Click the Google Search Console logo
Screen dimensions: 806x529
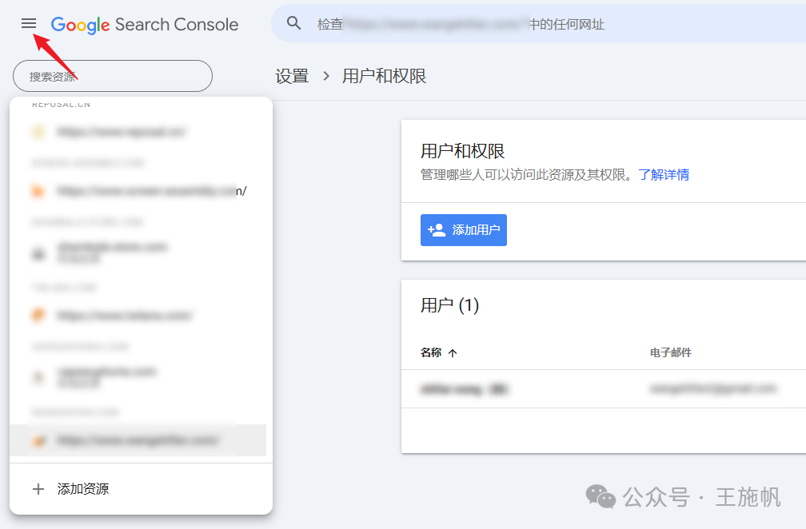144,24
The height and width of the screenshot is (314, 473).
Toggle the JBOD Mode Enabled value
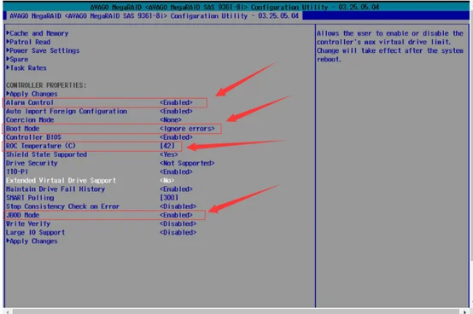tap(176, 215)
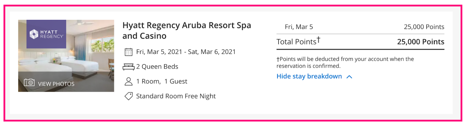This screenshot has height=125, width=467.
Task: Click the Hyatt Regency logo badge
Action: (46, 34)
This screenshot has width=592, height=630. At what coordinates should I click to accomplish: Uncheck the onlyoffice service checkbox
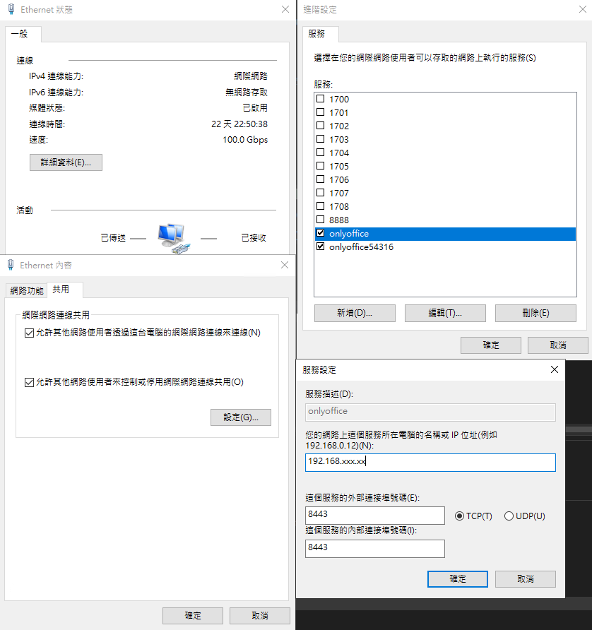321,234
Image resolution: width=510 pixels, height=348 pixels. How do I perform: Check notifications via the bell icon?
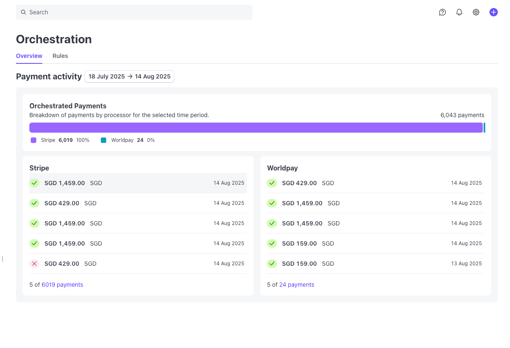pyautogui.click(x=459, y=12)
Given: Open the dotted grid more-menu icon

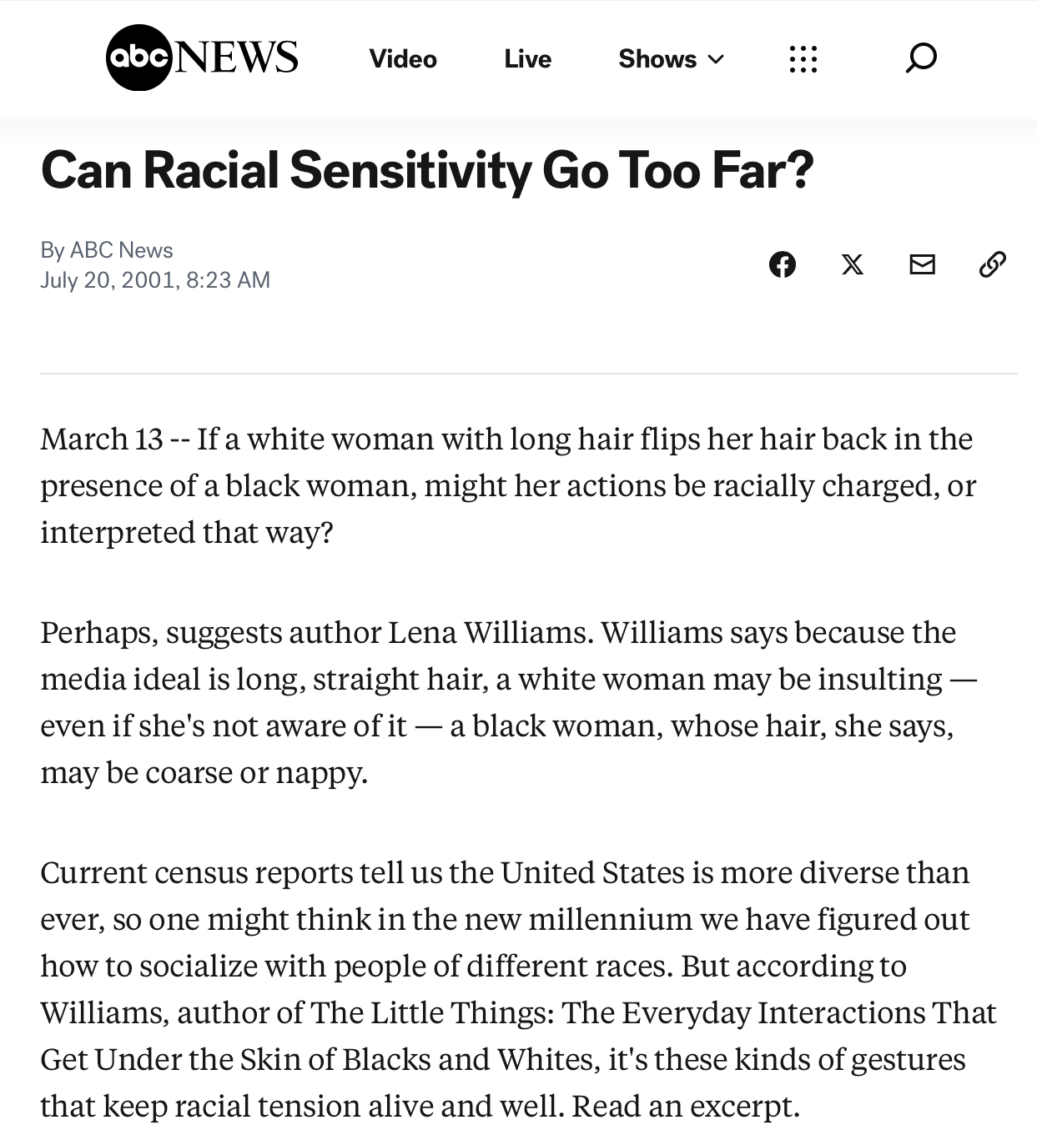Looking at the screenshot, I should [x=803, y=59].
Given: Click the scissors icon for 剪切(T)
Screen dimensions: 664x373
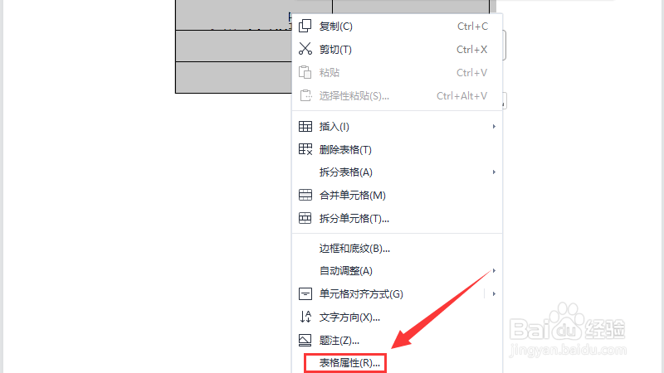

» Problem description:
Write out the whole listing above exactly; do not include the pictures.

» Exercise result:
Click the Google Search Console logo
Screen dimensions: 806x529
144,24
The height and width of the screenshot is (314, 473).
Toggle the JBOD Mode Enabled value
tap(176, 215)
This screenshot has height=125, width=467.
Task: Click the Hyatt Regency logo badge
Action: (46, 34)
This screenshot has width=592, height=630. At what coordinates should I click to accomplish: Uncheck the onlyoffice service checkbox
321,234
Image resolution: width=510 pixels, height=348 pixels. How do I perform: Check notifications via the bell icon?
pyautogui.click(x=459, y=12)
Given: Open the dotted grid more-menu icon

Looking at the screenshot, I should [x=803, y=59].
Given: Click the scissors icon for 剪切(T)
Screen dimensions: 664x373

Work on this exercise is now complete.